-- REQUIREMENTS --
Rewrite each of the records below with every "Viewport" switched to "Window" and nothing else changed. Omit the pictures.

-- INFORMATION PROVIDED --
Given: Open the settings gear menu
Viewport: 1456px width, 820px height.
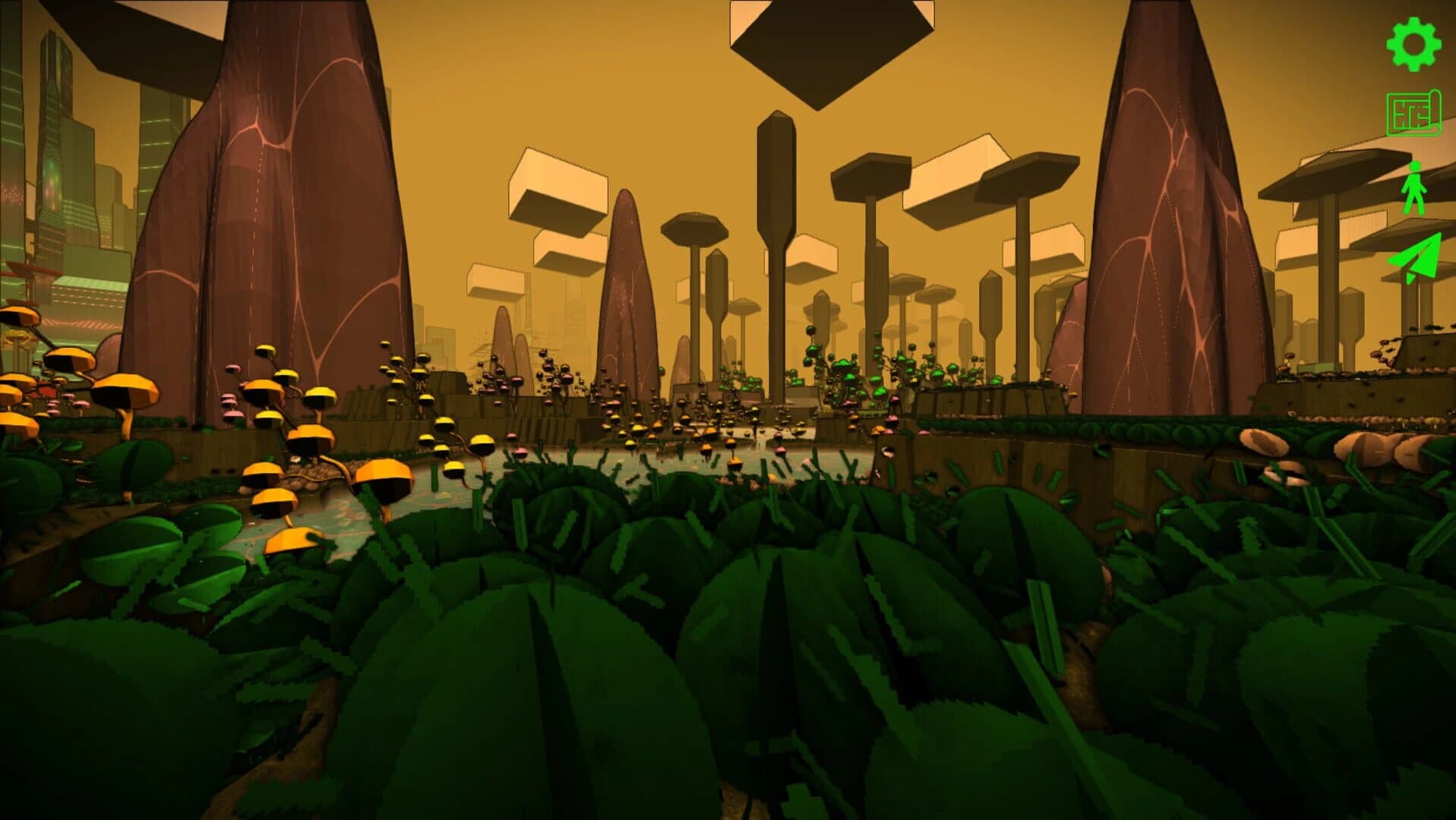Looking at the screenshot, I should 1413,45.
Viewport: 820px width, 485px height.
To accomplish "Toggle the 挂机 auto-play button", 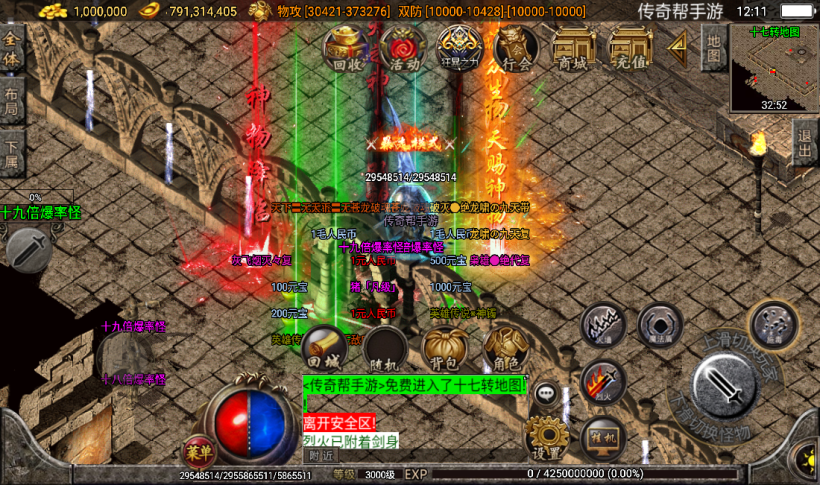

-- WRITTEN REPLY --
Given: Open the settings gear menu
Window: 1456px width, 820px height.
Looking at the screenshot, I should 1413,45.
Window: 820px width, 485px height.
To accomplish "Toggle the 挂机 auto-play button", 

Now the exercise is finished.